A boat load of hunky sailors, including Querelle (Brad Davis) arrives at Brest, right outside a bar/café/bordello run by Madame Lysian (Jeanne Moreau) and seeming home to her lover and Querelle’s brother Robert (Hanno Pöschl), her husband Nono (Günther Kaufmann) and a Tom of Finland style cop Mario (Burkhard Driest). All of this is overseen by the ship’s captain, Seblon (Francis Nero), who fancies Querelle.

Querelle would like to have sex with Lysian, but to do so must win at dice with Nono – he loses and is fucked by Nono, which doesn’t seem to be a big deal. Meanwhile, Querelle has various crimes planned, one of which leads to his stabbing another sailor, a crime that will be pinned on someone else. Although the scapegoat has killed someone.

There’s an air of irreality about it all, as if the film is the captain’s fantasy, as well as a fantasy of homoeroticism. The sex seems pretty one-sided, certainly never loving or tender, as if each couple is fighting or rather one of them is beating the other up.

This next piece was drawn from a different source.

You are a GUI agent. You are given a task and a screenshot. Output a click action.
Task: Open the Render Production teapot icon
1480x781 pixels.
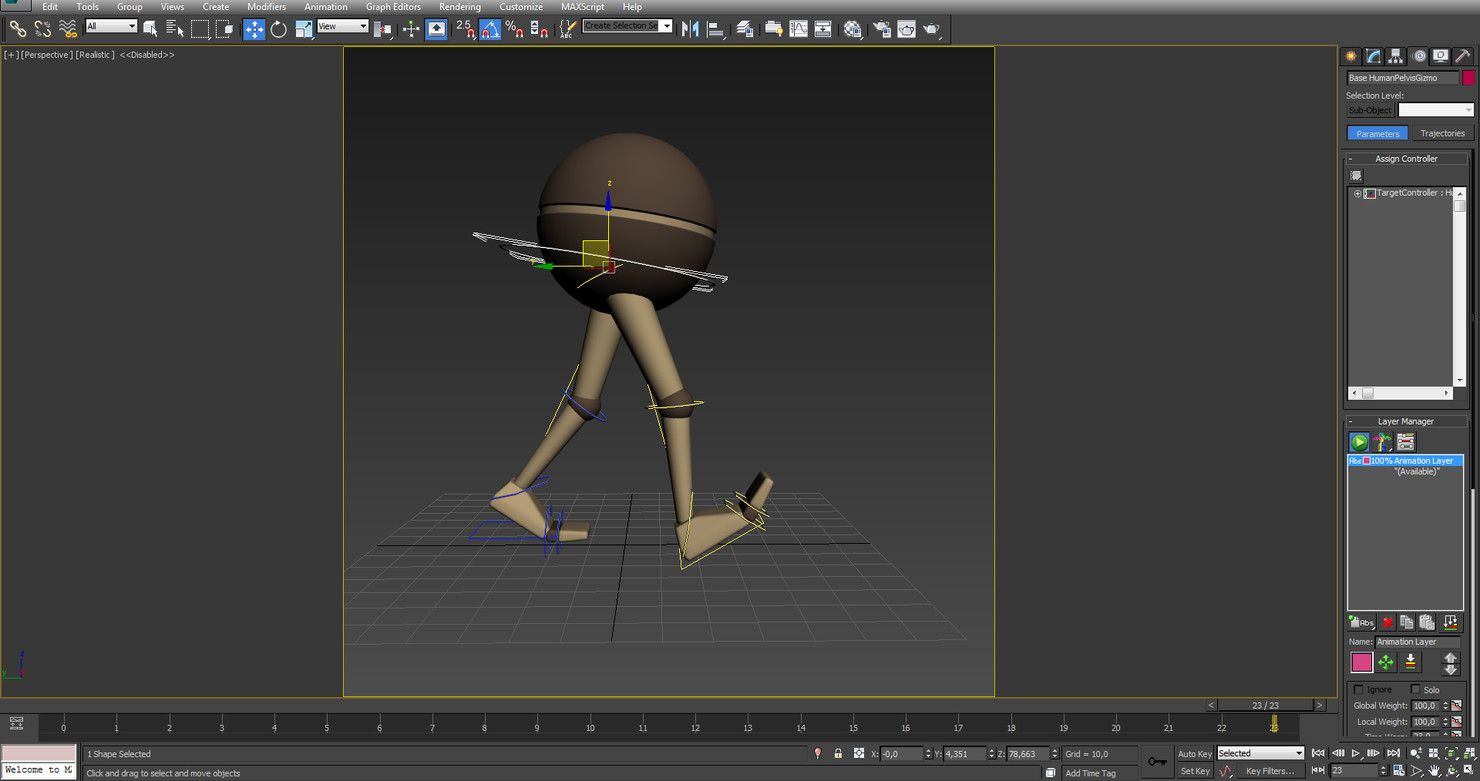pyautogui.click(x=931, y=28)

And the fights, in contrast, seem more like sex scenes, as the combatants seem to hug, cuddle and caress each other as much as engage in fisticuffs. Lysian drones on, at various points, with a Kurt Weill-style cabaret song that steals a line from Oscar Wilde’s The Ballad of Reading Gaol:

“Each man kills the thing he loves. Each man kills the thing he loves. Each man kills the thing he loves.”

(What does each man do?)

And Fassbinder repeats the technique from Welt am Draht of surrounding his actors with mirrors, so that one or both of the characters talking are reflections of themselves. Perhaps he does this in all his films. In that film, I felt that it was a kind of panopticon – another Foucault touch – and of course the captain seems to be watching all the characters, as do Mario, Nono and various other cops. The murderer, meanwhile, hides in what looks like a prison, albeit one that other characters enter and leave at will. For Foucault, of course, ships and prisons are heterotopias – discursive spaces adrift from the main world that cannot be a utopia. And presumably the bordello is one, too.

* spoiler *

The ending seems to disrupt much of what we’ve seen before – what is witnessed alters what is real, the double is the original, the brother is … perhaps not.